> _Input data_:

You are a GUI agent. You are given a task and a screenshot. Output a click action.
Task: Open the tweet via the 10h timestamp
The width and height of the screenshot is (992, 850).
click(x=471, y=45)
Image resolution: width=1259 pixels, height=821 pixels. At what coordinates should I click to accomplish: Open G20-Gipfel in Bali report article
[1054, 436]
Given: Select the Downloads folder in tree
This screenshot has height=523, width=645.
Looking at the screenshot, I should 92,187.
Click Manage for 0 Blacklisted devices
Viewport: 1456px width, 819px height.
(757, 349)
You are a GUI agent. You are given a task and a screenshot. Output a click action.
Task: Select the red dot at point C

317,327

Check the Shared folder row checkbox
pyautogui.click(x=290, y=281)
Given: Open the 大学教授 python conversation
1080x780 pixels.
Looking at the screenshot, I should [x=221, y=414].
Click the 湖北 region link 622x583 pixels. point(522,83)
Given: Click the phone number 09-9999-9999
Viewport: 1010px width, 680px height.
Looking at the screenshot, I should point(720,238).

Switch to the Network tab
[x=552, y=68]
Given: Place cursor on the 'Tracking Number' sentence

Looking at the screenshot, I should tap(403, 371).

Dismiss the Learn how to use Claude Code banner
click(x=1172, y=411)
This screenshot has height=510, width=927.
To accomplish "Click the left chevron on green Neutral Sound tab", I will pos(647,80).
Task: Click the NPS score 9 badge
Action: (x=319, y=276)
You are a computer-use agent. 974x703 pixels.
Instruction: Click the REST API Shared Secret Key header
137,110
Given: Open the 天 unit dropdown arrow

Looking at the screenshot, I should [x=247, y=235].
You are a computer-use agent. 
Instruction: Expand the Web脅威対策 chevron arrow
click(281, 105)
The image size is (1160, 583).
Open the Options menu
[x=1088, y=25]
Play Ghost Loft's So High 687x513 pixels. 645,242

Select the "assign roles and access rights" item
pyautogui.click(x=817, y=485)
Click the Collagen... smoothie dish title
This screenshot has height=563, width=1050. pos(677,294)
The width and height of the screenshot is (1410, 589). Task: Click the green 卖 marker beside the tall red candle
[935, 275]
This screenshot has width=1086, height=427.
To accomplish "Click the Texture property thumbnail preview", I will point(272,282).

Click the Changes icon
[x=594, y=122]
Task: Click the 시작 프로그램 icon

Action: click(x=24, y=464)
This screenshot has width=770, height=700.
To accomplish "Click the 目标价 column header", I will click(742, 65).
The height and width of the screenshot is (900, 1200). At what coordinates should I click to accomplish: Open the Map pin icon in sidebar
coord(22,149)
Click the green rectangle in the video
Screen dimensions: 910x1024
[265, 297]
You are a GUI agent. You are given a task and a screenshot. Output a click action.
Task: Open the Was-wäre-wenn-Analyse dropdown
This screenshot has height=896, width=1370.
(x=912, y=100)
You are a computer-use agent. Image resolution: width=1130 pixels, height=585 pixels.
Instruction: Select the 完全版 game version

> _What this task involves_: Would it be possible to reproduce all the entries exactly as they appear above?

> _Result below_:
You are a GUI agent. You are given a task and a screenshot. Output a click action.
Task: Open the tweet via the 10h timestamp
The width and height of the screenshot is (992, 850).
click(x=471, y=45)
Image resolution: width=1259 pixels, height=821 pixels. At what coordinates should I click to accomplish: Open G20-Gipfel in Bali report article
[1054, 436]
Given: Select the Downloads folder in tree
This screenshot has height=523, width=645.
Looking at the screenshot, I should 92,187.
Click Manage for 0 Blacklisted devices
Viewport: 1456px width, 819px height.
(757, 349)
You are a GUI agent. You are given a task and a screenshot. Output a click action.
Task: Select the red dot at point C

317,327

Check the Shared folder row checkbox
pyautogui.click(x=290, y=281)
Given: Open the 大学教授 python conversation
1080x780 pixels.
Looking at the screenshot, I should [x=221, y=414].
Click the 湖北 region link 622x583 pixels. point(522,83)
Given: Click the phone number 09-9999-9999
Viewport: 1010px width, 680px height.
Looking at the screenshot, I should point(720,238).

Switch to the Network tab
[x=552, y=68]
Given: Place cursor on the 'Tracking Number' sentence

Looking at the screenshot, I should tap(403, 371).

Dismiss the Learn how to use Claude Code banner
click(x=1172, y=411)
This screenshot has height=510, width=927.
To accomplish "Click the left chevron on green Neutral Sound tab", I will pos(647,80).
Task: Click the NPS score 9 badge
Action: (x=319, y=276)
You are a computer-use agent. 974x703 pixels.
Instruction: Click the REST API Shared Secret Key header
137,110
Given: Open the 天 unit dropdown arrow

Looking at the screenshot, I should [x=247, y=235].
You are a computer-use agent. 
Instruction: Expand the Web脅威対策 chevron arrow
click(281, 105)
The image size is (1160, 583).
Open the Options menu
[x=1088, y=25]
Play Ghost Loft's So High 687x513 pixels. 645,242

Select the "assign roles and access rights" item
pyautogui.click(x=817, y=485)
Click the Collagen... smoothie dish title
This screenshot has height=563, width=1050. pos(677,294)
The width and height of the screenshot is (1410, 589). Task: Click the green 卖 marker beside the tall red candle
[935, 275]
This screenshot has width=1086, height=427.
To accomplish "Click the Texture property thumbnail preview", I will point(272,282).

Click the Changes icon
[x=594, y=122]
Task: Click the 시작 프로그램 icon

Action: click(x=24, y=464)
This screenshot has width=770, height=700.
To accomplish "Click the 目标价 column header", I will click(742, 65).
The height and width of the screenshot is (900, 1200). At what coordinates should I click to accomplish: Open the Map pin icon in sidebar
coord(22,149)
Click the green rectangle in the video
Screen dimensions: 910x1024
[265, 297]
You are a GUI agent. You are given a task and a screenshot. Output a click action.
Task: Open the Was-wäre-wenn-Analyse dropdown
This screenshot has height=896, width=1370.
(x=912, y=100)
You are a computer-use agent. Image resolution: width=1130 pixels, height=585 pixels.
Instruction: Select the 完全版 game version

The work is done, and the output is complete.